Re: About Question enthuware.ocpjp.v7.2.1601 :

Posted: Sat May 31, 2014 12:27 pm
by Crashtest
I think the answers Wisevolk and rostre had may be incorrect due to being run on an incorrect OS. I run the given code on a Mac and had the same answer:
../z
, but it is wrong. I know from Oracle's website that you can not compare two paths if one is from Win and another from Unix. Probably the same situation is with relativize. I changed "\\" to "//" unix format and got correct answer

Code: Select all

import java.nio.file.Path;
import java.nio.file.Paths;

public class Relativize {
	public static void main(String[] args) {
		Path p1 = Paths.get("x//y");   // changed, on Windows you need: "x\\y"
		Path p2 = Paths.get("z");
		Path p3 = p1.relativize(p2);
		System.out.println(p3);
	}
	
}
Now it prints correctly:

Code: Select all

../../z

Re: About Question enthuware.ocpjp.v7.2.1601 :

Posted: Wed Aug 13, 2014 9:44 am
by bluster
For future questioners, Crashtest nailed it. I just tested on both Mac and Windows, and with the slash direction adjustments got what he said on Mac, and what Paul said on Windows.

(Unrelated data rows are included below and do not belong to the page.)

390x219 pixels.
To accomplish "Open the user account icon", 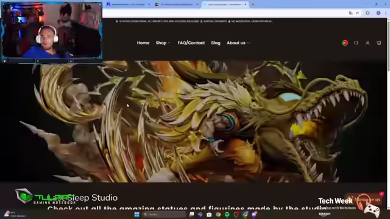I will [x=367, y=43].
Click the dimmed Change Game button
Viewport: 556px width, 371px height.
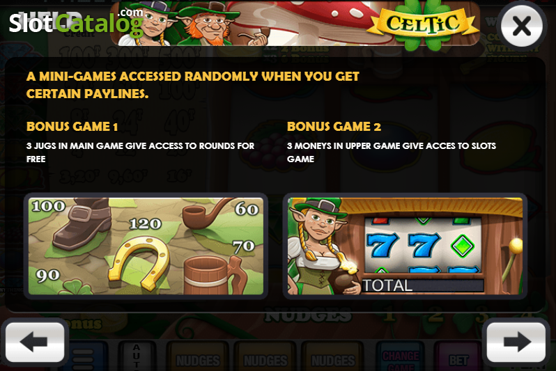(x=400, y=357)
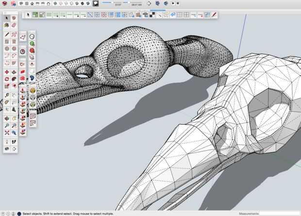Adjust the shadow time-of-day slider
The height and width of the screenshot is (216, 301).
(129, 2)
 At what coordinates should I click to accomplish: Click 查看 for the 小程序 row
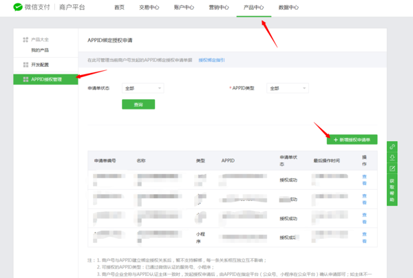(x=365, y=238)
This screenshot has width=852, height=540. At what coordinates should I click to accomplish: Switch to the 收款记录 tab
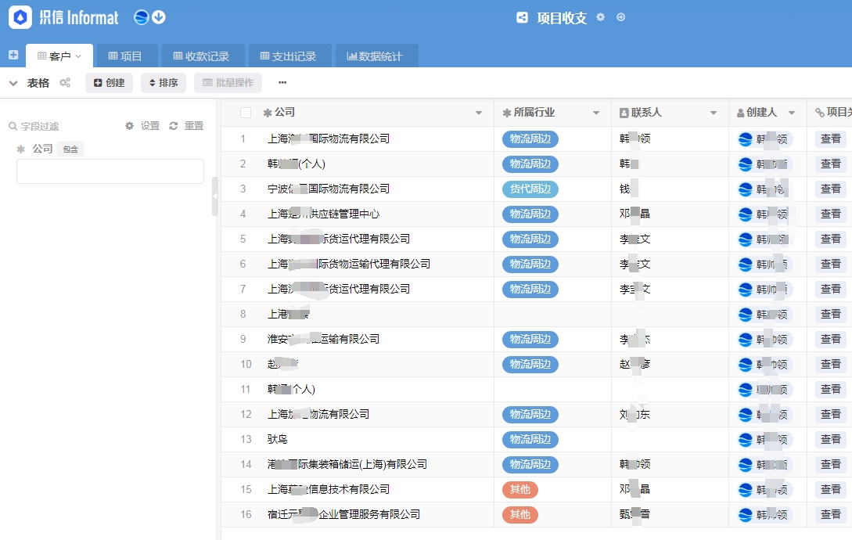[202, 56]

Re: About Question enthuware.ocpjp.v7.2.1601 :

Posted: Sat Aug 06, 2016 8:41 am
by insider
"//" unix format
Probably it's needed to add that having two forward slashes looks pointless and misleading, one slash is enough.
Windows-style code has two backslashes in a row because the first one is escape character. With forward slash there's nothing to escape.

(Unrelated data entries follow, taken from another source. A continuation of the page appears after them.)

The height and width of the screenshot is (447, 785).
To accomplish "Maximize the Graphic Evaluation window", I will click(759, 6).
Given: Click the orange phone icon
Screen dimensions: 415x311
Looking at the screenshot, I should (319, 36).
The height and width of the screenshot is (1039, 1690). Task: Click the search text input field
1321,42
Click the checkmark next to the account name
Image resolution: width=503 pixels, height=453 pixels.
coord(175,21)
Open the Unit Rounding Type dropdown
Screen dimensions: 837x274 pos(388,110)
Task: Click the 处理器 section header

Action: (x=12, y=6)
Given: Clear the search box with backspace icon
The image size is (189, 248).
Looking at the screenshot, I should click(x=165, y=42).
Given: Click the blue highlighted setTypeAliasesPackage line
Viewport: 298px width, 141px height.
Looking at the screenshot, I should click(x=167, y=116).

Unfortunately the code is actually platform-dependent. If I got this right, on Unix backslash is treated as part of the file name and not as a separator. Thus in "x\\y" there's actually one segment and not two. Windows, however, is more lenient and calmly translates forward slash to backslash as a separator.

Therefore running "x/y" produces "..\..\z" result on both Windows and Unix (but never puts you in a confusing situation thus not giving a chance to learn something). Running "x\\y" produces "..\..\z" only on Windows but not on Unix where the result is "..\z".